In 08F, The Creative Dimension of the Jewish Diaspora in Latin America (Identical to Jewish Studies 73 and Latin American and Caribbean Studies 54). A historical introduction to the course will locate the Jewish reality in Latin America over the centuries with its different exiles and migratory movements. The course will study the literary production of key Jewish Latin American writers and the representation of Jewish identity through films, short stories, poetry and other materials. Major themes include Anti-Semitism, identity and cultural expression, ideology and religion. Dist: LIT or INT; WCult: CI. Merino.

In 09S, The Borderlands: Latina/o Writers in the United States (Identical to Women’s and Gender Studies 47.2). In this course we will focus on the writings of US Latina/o writers. We will analyze how writers (Anzaldúa, Alvarez, Cisneros, Castillo and others) negotiate a path between the two cultures (the US and Latin America) and the two languages that inform their literary production and shape their identity. This in-between status translates into an experimentation with genres and a questioning of traditional gender divisions as well as the construction of transcultural icons and objects. Dist: LIT or INT; WCult: W. Spitta.
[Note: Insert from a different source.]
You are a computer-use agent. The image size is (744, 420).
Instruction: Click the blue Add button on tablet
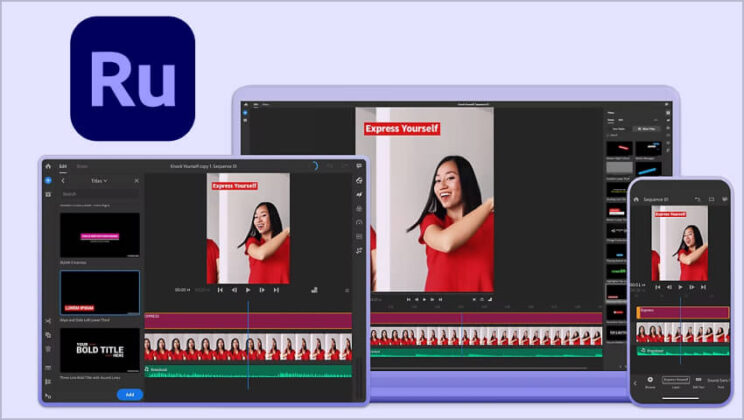pos(129,394)
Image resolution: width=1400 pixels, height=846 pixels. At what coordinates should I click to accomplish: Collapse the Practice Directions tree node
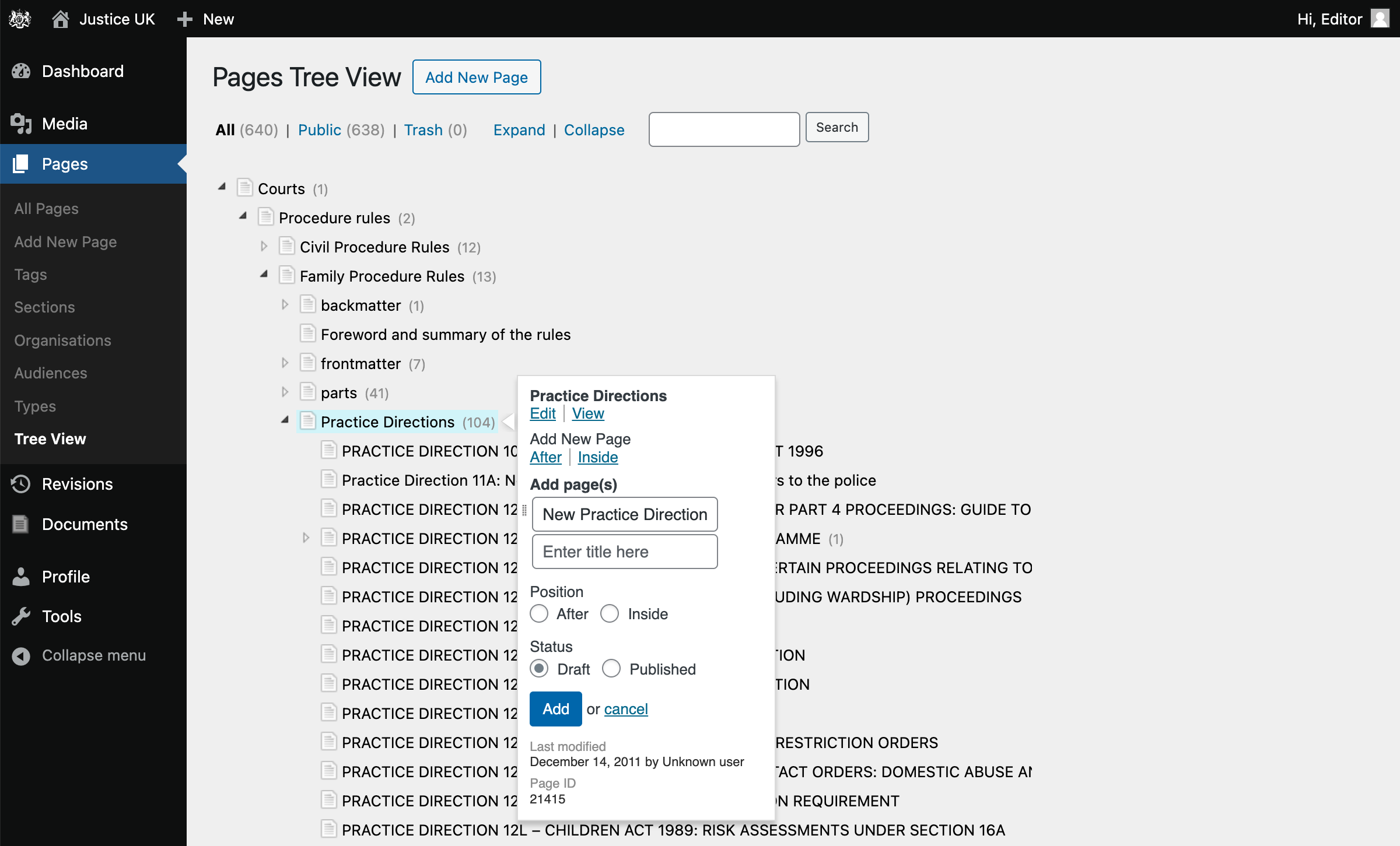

53. Middle Eastern Literature

Not offered in the period from 08F through 10S

This course, offered periodically, will examine texts from the cultures of the Middle East originally in Arabic, Persian, Turkish, or Hebrew. The issue of comparative focus will vary.

54. Jewish Literatures

09W: 10A

From Biblical times to the present, Jewish literary production has ranged over numerous countries and languages and thus needs to be studied from a comparative perspective. This course will explore Jewish literature from generic, thematic or cultural perspectives.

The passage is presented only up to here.